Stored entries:
###
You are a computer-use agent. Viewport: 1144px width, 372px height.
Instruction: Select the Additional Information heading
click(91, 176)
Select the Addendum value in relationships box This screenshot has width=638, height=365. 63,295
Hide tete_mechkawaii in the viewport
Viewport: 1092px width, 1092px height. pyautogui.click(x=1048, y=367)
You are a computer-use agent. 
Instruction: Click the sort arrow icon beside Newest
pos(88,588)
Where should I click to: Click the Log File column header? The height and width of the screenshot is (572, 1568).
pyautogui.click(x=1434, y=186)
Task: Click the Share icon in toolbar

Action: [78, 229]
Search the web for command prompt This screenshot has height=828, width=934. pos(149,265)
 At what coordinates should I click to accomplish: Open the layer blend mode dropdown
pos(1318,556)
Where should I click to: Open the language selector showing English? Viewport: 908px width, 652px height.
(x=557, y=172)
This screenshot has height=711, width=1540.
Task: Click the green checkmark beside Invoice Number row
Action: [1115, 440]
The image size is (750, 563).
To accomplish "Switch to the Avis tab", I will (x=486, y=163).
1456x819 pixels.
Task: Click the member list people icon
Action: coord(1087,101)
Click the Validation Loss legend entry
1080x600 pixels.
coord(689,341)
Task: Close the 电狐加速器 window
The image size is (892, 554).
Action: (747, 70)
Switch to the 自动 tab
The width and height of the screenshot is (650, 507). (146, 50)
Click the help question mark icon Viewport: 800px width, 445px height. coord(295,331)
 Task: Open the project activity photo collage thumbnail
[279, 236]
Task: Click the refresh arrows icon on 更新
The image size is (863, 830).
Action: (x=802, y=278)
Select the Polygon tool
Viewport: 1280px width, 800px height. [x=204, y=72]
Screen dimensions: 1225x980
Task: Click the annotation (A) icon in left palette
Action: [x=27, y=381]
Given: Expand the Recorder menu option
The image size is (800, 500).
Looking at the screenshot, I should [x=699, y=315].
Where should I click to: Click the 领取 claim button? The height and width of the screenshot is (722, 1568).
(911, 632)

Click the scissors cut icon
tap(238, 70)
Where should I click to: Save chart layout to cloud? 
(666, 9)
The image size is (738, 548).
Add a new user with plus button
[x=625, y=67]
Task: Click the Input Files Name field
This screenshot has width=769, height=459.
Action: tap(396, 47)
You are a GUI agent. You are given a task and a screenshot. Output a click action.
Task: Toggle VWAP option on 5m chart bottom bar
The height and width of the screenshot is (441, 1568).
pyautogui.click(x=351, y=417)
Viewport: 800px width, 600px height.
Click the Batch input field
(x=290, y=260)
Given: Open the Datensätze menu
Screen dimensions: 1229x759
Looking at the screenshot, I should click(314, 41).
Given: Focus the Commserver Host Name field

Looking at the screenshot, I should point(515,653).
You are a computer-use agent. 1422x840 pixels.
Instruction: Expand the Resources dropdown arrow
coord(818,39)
###
YOUR GOAL:
Reproduce every one of the stored entries above word for word, keeping each line unchanged.

OUTPUT OF THE EXERCISE:
You are a computer-use agent. Viewport: 1144px width, 372px height.
Instruction: Select the Additional Information heading
click(91, 176)
Select the Addendum value in relationships box This screenshot has width=638, height=365. 63,295
Hide tete_mechkawaii in the viewport
Viewport: 1092px width, 1092px height. pyautogui.click(x=1048, y=367)
You are a computer-use agent. 
Instruction: Click the sort arrow icon beside Newest
pos(88,588)
Where should I click to: Click the Log File column header? The height and width of the screenshot is (572, 1568).
pyautogui.click(x=1434, y=186)
Task: Click the Share icon in toolbar

Action: [78, 229]
Search the web for command prompt This screenshot has height=828, width=934. pos(149,265)
 At what coordinates should I click to accomplish: Open the layer blend mode dropdown
pos(1318,556)
Where should I click to: Open the language selector showing English? Viewport: 908px width, 652px height.
(x=557, y=172)
This screenshot has height=711, width=1540.
Task: Click the green checkmark beside Invoice Number row
Action: [1115, 440]
The image size is (750, 563).
To accomplish "Switch to the Avis tab", I will (x=486, y=163).
1456x819 pixels.
Task: Click the member list people icon
Action: coord(1087,101)
Click the Validation Loss legend entry
1080x600 pixels.
coord(689,341)
Task: Close the 电狐加速器 window
The image size is (892, 554).
Action: (747, 70)
Switch to the 自动 tab
The width and height of the screenshot is (650, 507). (146, 50)
Click the help question mark icon Viewport: 800px width, 445px height. coord(295,331)
 Task: Open the project activity photo collage thumbnail
[279, 236]
Task: Click the refresh arrows icon on 更新
The image size is (863, 830).
Action: (x=802, y=278)
Select the Polygon tool
Viewport: 1280px width, 800px height. [x=204, y=72]
Screen dimensions: 1225x980
Task: Click the annotation (A) icon in left palette
Action: [x=27, y=381]
Given: Expand the Recorder menu option
The image size is (800, 500).
Looking at the screenshot, I should [x=699, y=315].
Where should I click to: Click the 领取 claim button? The height and width of the screenshot is (722, 1568).
(911, 632)

Click the scissors cut icon
tap(238, 70)
Where should I click to: Save chart layout to cloud? 
(666, 9)
The image size is (738, 548).
Add a new user with plus button
[x=625, y=67]
Task: Click the Input Files Name field
This screenshot has width=769, height=459.
Action: tap(396, 47)
You are a GUI agent. You are given a task and a screenshot. Output a click action.
Task: Toggle VWAP option on 5m chart bottom bar
The height and width of the screenshot is (441, 1568).
pyautogui.click(x=351, y=417)
Viewport: 800px width, 600px height.
Click the Batch input field
(x=290, y=260)
Given: Open the Datensätze menu
Screen dimensions: 1229x759
Looking at the screenshot, I should click(314, 41).
Given: Focus the Commserver Host Name field

Looking at the screenshot, I should point(515,653).
You are a computer-use agent. 1422x840 pixels.
Instruction: Expand the Resources dropdown arrow
coord(818,39)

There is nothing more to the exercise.